Update: See also Scott Lehigh in today’s Boston Globe.
Update2: See Dan Radmacher of The Roanoke Times:
Some reporters — especially those covering the nation’s capital — are egotistical, lazy, complacent and addicted to their access to those in power, however little they use that access to actually benefit the public.
Many reporters also believe they’ve done their job if they simply quote both sides of an issue — as if most issues only have two sides — with no further effort to get at the truth of the matter.
A good friend of mine, one of the best reporters I’ve ever known, calls that “bracketing the truth.” It’s depressingly common.
For instance, President Bush recently came out with some harsh criticisms of Speaker of the House Nancy Pelosi because of her trip to Syria to speak with President Bashir Assad.
“Photo opportunities and/or meetings with President Assad lead the Assad government to believe they’re part of the mainstream of the international community when, in fact, they’re a state sponsor of terror,” Bush said, and the press dutifully reported.
Most then dutifully reported Pelosi’s responses. Her press secretary said, “The Iraq Study Group recommended a diplomatic effort that should include ‘every country that has an interest in avoiding a chaotic Iraq.’ This effort should certainly include Syria.”
Very few reports mentioned that at the same time Bush was complaining about Pelosi’s trip, a delegation of Republican members of Congress, including Virginia’s Rep. Frank Wolf, were in Damascus meeting with Assad. Bush not only didn’t criticize Republicans for their trip, an aide to one of the congressmen suggested the White House helped arrange the visit.
If not for bloggers like Josh Marshall at Talking Points Memo, that blatant hypocrisy would never have been exposed. It still went unmentioned far too often in newspaper and radio reports….
…The coverage of the new Democratic Congress is just as rife with lazy reporting that accepts far too many political proclamations at face value.
Along these lines, there’s an outstanding article in Salon by Gary Kamiy called “Iraq: Why the Media Failed.”
This has been an unbelievable tempest in a teapot. Why is the right so fearful of this woman? They attack her much more than they attack HRC.
Something about Pelosi really scares the GOP.

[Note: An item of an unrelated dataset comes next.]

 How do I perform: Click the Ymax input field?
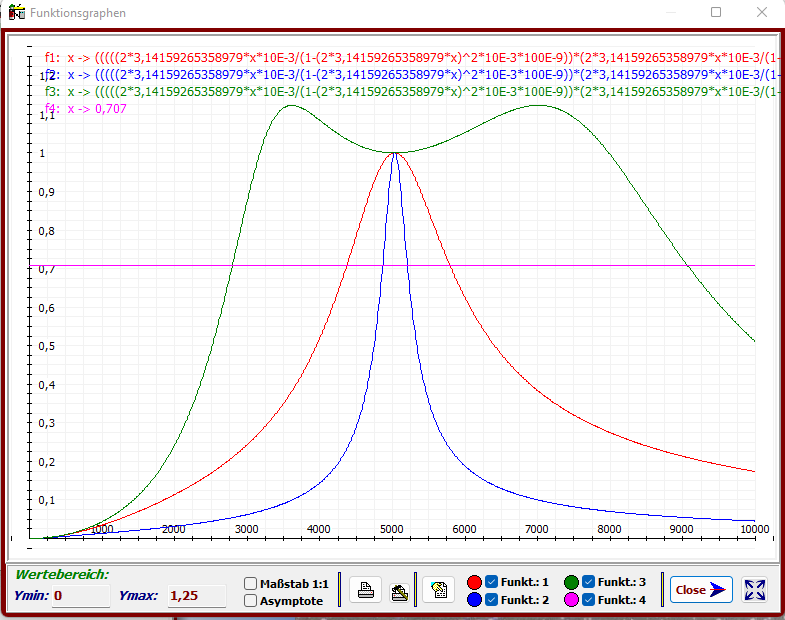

Well, y’know, they did something like that to Tom Daschle, and Daschle was a sock (as in, “spine as limp as a ____”.) The Right targeted Daschle from the very beginning of the Bush Administration; here’s an article from July 2001 called “The Secret War on Tom Daschle.“; see also related piece at Salon. Daschle’s every tepid little criticism of the Bush Administration would be inflated into treasonous ravings in the right-wing media. They were hysterical about Daschle, in other words, and he wasn’t all that effective. The GOP went all-out to run him out of the Senate, and I remember thinking at the time that they might be sorry, because the next Senate Democratic Party leader might actually have a spine. It still baffles me why they were so all-fired worked up about Daschle.